Of course, having a newer version of the nanopore base caller will have some impact. The accuracy obviously constantly improves, and in long-running projects like ours, we now have samples with Guppy4, Guppy 5, and Guppy 6 base caller versions.
I reasoned that it would probably be a confounder, but we mainly look at structural variation. Slight changes in nucleotide level accuracy could change the breakpoints by a bit. However, the bigger-picture variant would still be the same, especially as this combines evidence from multiple reads.

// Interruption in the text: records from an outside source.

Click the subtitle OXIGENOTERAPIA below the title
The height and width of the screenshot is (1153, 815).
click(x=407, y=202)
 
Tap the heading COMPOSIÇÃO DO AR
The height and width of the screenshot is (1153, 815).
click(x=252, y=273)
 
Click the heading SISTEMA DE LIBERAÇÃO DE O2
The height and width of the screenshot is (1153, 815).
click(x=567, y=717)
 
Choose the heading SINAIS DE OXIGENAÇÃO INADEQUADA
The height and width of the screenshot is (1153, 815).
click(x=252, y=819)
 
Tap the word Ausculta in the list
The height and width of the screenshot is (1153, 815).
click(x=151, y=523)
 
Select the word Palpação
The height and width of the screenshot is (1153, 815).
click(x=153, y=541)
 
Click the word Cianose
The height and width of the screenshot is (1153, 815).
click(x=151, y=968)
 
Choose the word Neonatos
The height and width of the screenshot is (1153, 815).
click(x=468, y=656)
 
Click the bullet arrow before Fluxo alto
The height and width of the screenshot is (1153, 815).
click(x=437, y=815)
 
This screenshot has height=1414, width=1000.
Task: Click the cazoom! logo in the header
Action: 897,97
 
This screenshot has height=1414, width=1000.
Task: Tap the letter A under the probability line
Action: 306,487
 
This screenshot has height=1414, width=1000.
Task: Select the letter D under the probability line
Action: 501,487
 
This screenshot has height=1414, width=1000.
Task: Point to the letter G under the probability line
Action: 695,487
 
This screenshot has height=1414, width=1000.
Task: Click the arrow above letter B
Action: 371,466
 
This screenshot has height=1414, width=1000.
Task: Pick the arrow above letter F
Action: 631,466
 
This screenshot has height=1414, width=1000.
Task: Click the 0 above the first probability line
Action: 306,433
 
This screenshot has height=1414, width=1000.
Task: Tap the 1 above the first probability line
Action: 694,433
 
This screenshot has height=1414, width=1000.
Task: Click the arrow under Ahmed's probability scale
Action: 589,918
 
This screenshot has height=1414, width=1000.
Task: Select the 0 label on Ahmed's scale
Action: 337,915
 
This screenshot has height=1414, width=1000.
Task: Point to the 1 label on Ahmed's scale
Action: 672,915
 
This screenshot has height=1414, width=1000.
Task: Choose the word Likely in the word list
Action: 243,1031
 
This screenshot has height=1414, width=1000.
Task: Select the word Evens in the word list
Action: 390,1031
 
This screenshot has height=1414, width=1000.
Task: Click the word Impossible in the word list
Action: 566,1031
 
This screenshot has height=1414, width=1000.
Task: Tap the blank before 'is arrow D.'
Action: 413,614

However, that last part is specifically where things start breaking down. If you look at germline structural variants, where multiple reads are combined, all seems fine. Combining basecaller versions could be better, but okay. Nevertheless, more recently, I looked at somatic variants, where I trusted any variant as soon as it had the support of only two reads. Below I summarize the number of somatic variants (normalized to the median genome coverage) and stratify the datasets per major version of the basecaller. Since that shows quite a drastic effect, I am now synchronizing the entire cohort to the same version of Guppy 6, involving moving around 400 terabytes of data and heavily occupied GPUs.
2 thoughts on “Beware of confounding basecaller versions”
That’s interesting. Did you understand why exactly reads from the older versions result in more somatic structural variants? A priori, I wouldn’t expect short sequencing errors to have such an effect. Maybe, with older versions of Guppy you used some older chemistry which lead to more chimeric reads?
The sequencing chemistry is all using R9.4.1, so that is probably not the cause.